Twitter said on Thursday that it would ban RT and Sputnik, the two Kremlin-backed international news outlets, from advertising on its platform, intensifying the battle over Russian propaganda on social media and prompting an immediate threat of retaliation from the Russian Foreign Ministry.

The decision marks one of the most aggressive moves by an American social media company against the outlets, which US intelligence officials have linked to a wide-ranging Kremlin effort, both covert and overt, to disrupt the 2016 presidential election. Twitter’s ban comes as US authorities are pressuring RT, formerly known as Russia Today, to register as a foreign agent under a World War II-era law intended to curtail Nazi propaganda.

“We did not come to this decision lightly, and are taking this step now as part of our ongoing commitment to help protect the integrity of the user experience on Twitter,’’ the company said in a blog post announcing the ban. The ban will not apply to any other advertisers, Twitter said, and RT and Sputnik will be allowed to retain their own Twitter accounts and followers.

RT’s editor in chief, Margarita Simonyan, called Twitter’s decision “highly regrettable’’ and cast it as part of a punitive campaign by the US government against her own country. Earlier on Thursday, Simonyan taunted Twitter, tweeting that the company had pitched RT on a large advertising campaign for the 2016 election that RT had declined.

The Russian government, which in recent days has warned that it will respond in kind to American pressure on RT, responded even more forcefully. In a statement posted on Facebook, a spokeswoman for the Russian Foreign Ministry, Maria Zakharova, called Twitter’s decision “yet another aggressive step’’ and blamed the influence of US intelligence officials. “Naturally, a response will follow,’’ Zakharova said.
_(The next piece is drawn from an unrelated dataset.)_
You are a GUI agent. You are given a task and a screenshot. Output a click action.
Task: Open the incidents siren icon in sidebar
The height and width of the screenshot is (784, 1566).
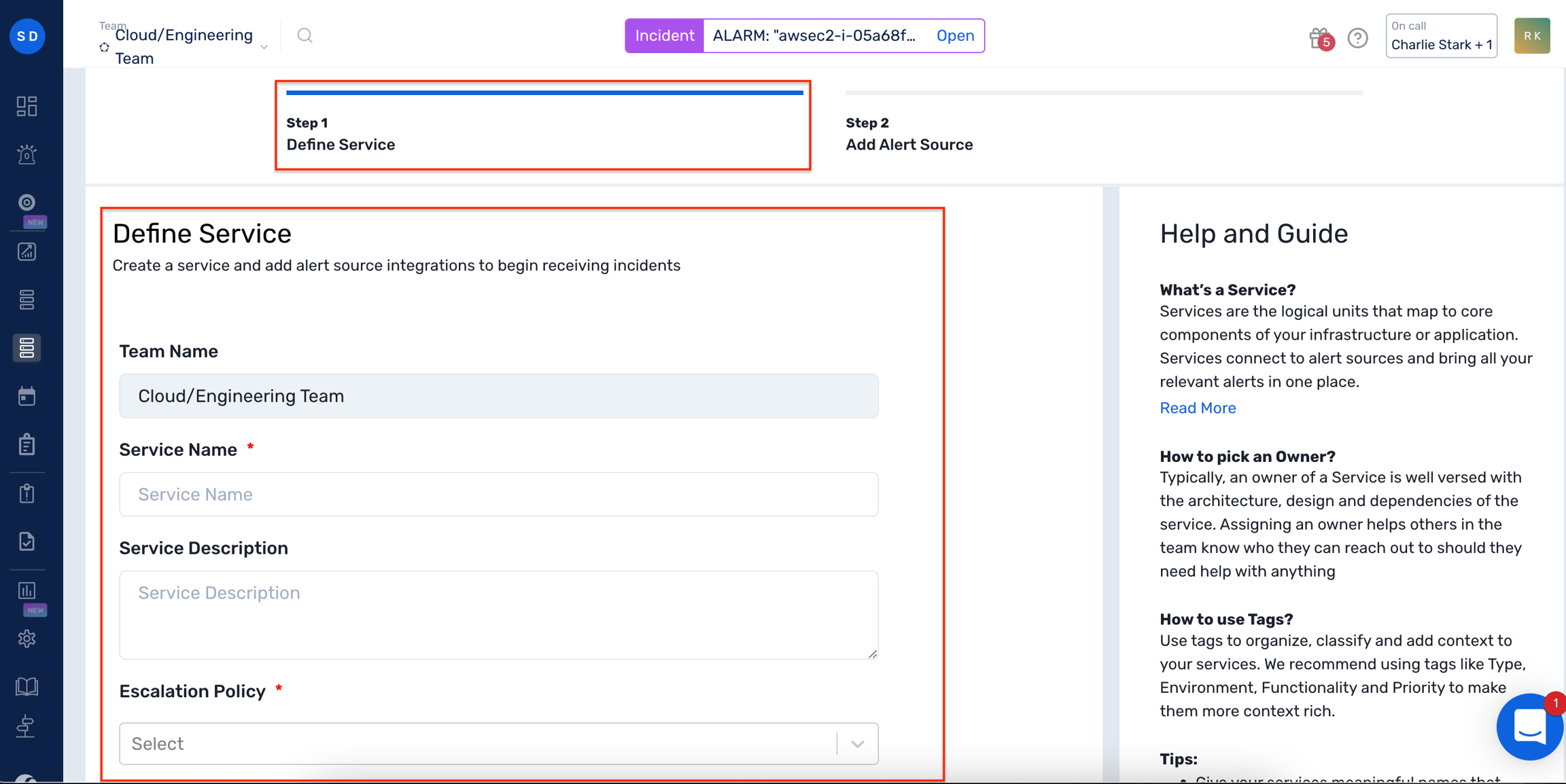[x=27, y=154]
Twitter, along with Facebook and Google, is at the center of congressional investigations into the Russian intervention in the 2016 election. Kremlin-linked operatives deployed paid human “trolls’’ and hordes of fake accounts on Twitter and Facebook to push news and conspiracy theories about Hillary Clinton and criticism of the US government. But RT and Sputnik, both funded by the Kremlin, worked openly, using platforms like Twitter, Facebook, and YouTube to amplify content critical of Clinton, sometimes paying for advertisement to boost their stories more aggressively.

Last month, Facebook said it would adopt new rules to bring greater transparency to advertising on its platform. Earlier this week, Twitter said it would add new labels to political ads on the service, identifying the ads’ sponsors.

But representatives of Facebook and Google declined to say whether they would follow Twitter’s lead in banning RT and Sputnik advertising. Both companies have recently disclosed that Russian agents purchased tens of thousands of dollars worth of advertising on their platforms during the campaign.

Meanwhile, Twitter said Thursday that it had overstated its monthly-user figures since 2014 after mistakenly including data from third-party applications in its counting.

The revelation came as the company reported that its net loss had narrowed in the third quarter and that its number of daily active users had risen 14 percent.

The company said it had discovered that its measure of monthly active users had been improperly including figures from third-party applications that used Digits, a software-development program.

Lawmakers who have been pressuring Twitter to address Russian entities’ use of the platform to influence American politics praised the company’s decision on Thursday — but cautioned that it would not be enough. “I appreciate the effort, although RT and Sputnik have been known entities for some time,’’ said Senator Mark Warner of Virginia, the top Democrat on the Senate Intelligence Committee. “What I hope is we’ll see enhanced efforts on discovering other fake accounts as well as avatars that might not be as obvious.’’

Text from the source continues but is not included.